Personal information
- Nationality: Swiss
- Born: 3 July 1935 Wildhaus, Switzerland
- Died: 24 March 2026 (aged 90) Davos, Switzerland

Sport
- Sport: Alpine skiing

= Willi Forrer =

Swiss alpine skier (born 1935)

Willi Forrer (3 July 1935 – 24 March 2026) was a Swiss alpine skier. He competed in three events at the 1960 Winter Olympics.

==Life==

Forrer grew up as the middle child of seven siblings on a farm in Wildhaus-Oberdorf. His father worked as a farmer, a piecework logger, a ski instructor, and a mountain guide, while his mother was a farmer and an embroiderer of traditional costumes. He learned to ski on a hill behind his family home in the Toggenburg region. During his competitive career, Forrer worked from April to November as a trained ski maker in a ski factory.

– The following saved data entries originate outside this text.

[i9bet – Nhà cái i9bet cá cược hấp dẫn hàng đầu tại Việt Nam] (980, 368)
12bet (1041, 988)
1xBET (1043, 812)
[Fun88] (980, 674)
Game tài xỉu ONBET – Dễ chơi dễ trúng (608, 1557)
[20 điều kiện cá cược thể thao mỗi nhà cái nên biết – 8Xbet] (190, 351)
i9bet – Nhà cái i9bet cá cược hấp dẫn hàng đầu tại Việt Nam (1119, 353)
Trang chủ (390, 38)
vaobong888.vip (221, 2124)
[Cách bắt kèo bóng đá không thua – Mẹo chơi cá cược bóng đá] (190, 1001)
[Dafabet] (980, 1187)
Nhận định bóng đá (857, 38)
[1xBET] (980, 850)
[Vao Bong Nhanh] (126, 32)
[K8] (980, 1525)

In the late 1950s and early 1960s, Forrer was one of the world's best ski racers, particularly in the downhill event. Between 1957 and 1962, he competed annually in the Hahnenkamm Races in Kitzbühel, and he took part in the Lauberhorn Races in Wengen seven times. In February 1958, he participated in the World Championships in Bad Gastein, where he finished fourth in the downhill — behind Toni Sailer, Roger Staub, and Jean Vuarnet — narrowly missing the bronze medal by 0.4 seconds.

In 1959, he won the first of four Swiss championship titles in his signature event. At the Olympic Games in Squaw Valley, Forrer once again finished fourth in the downhill. Two years later, he achieved his greatest success by winning the Hahnenkamm downhill, becoming the third Swiss skier to do so. His run of bad luck continued at the 1962 World Championships in Chamonix, where he finished fourth in the downhill at a major event for the third consecutive time; he placed eleventh in the giant slalom. Following public criticism of the Swiss Ski Association's leadership — with the newspaper Blick running the headline "Something is rotten in Swiss sport" — Forrer was banned by the association for two years and subsequently wound down his racing career in Canada.

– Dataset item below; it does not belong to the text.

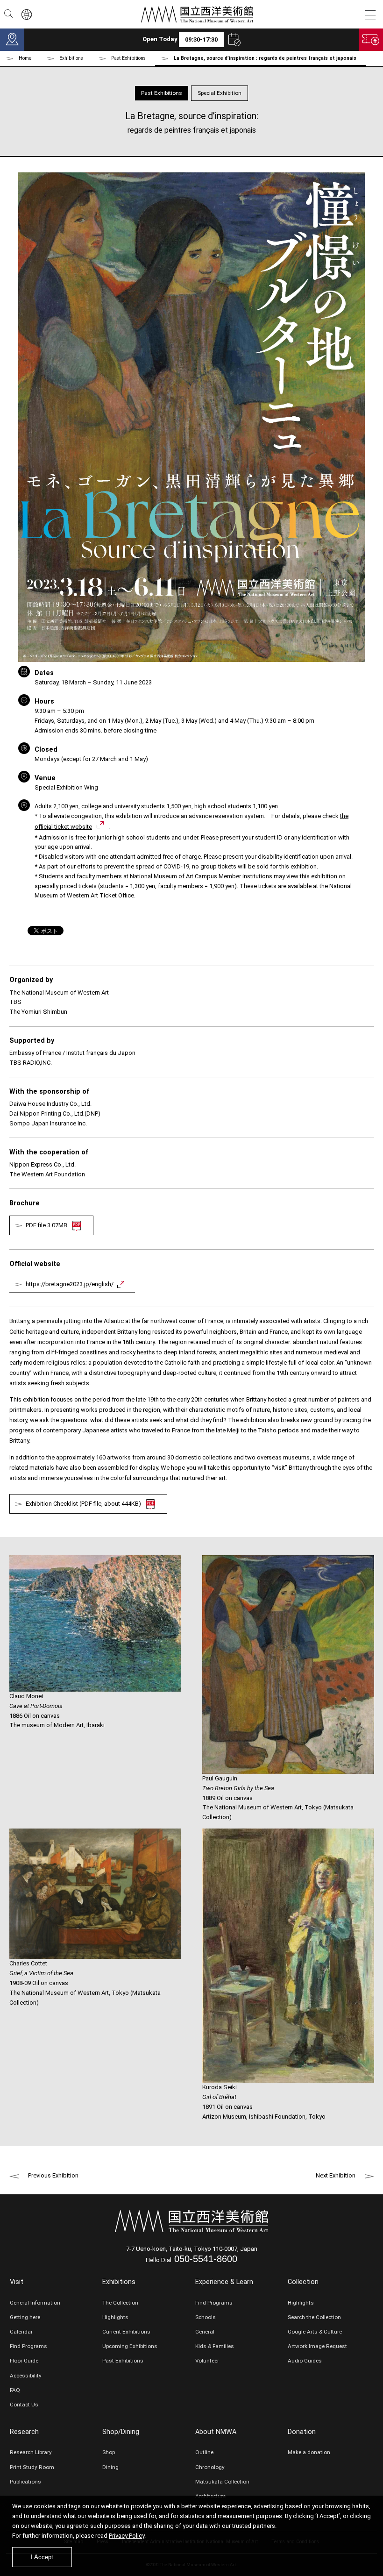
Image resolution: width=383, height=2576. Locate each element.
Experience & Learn (224, 2281)
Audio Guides (305, 2360)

Forrer declined an offer to work as a coach for the Canadian association because his young wife did not want to emigrate. Since childhood, Forrer had worked as a painter of traditional folk art, incorporating motifs from the Toggenburg and Appenzell regions into his work. After living in British Columbia with his second wife, Johanna, from 1990 to 2008, the couple returned to Klosters, Johanna’s hometown.

Forrer died in March 2026 at the age of 90 and was buried at the Davos Forest Cemetery.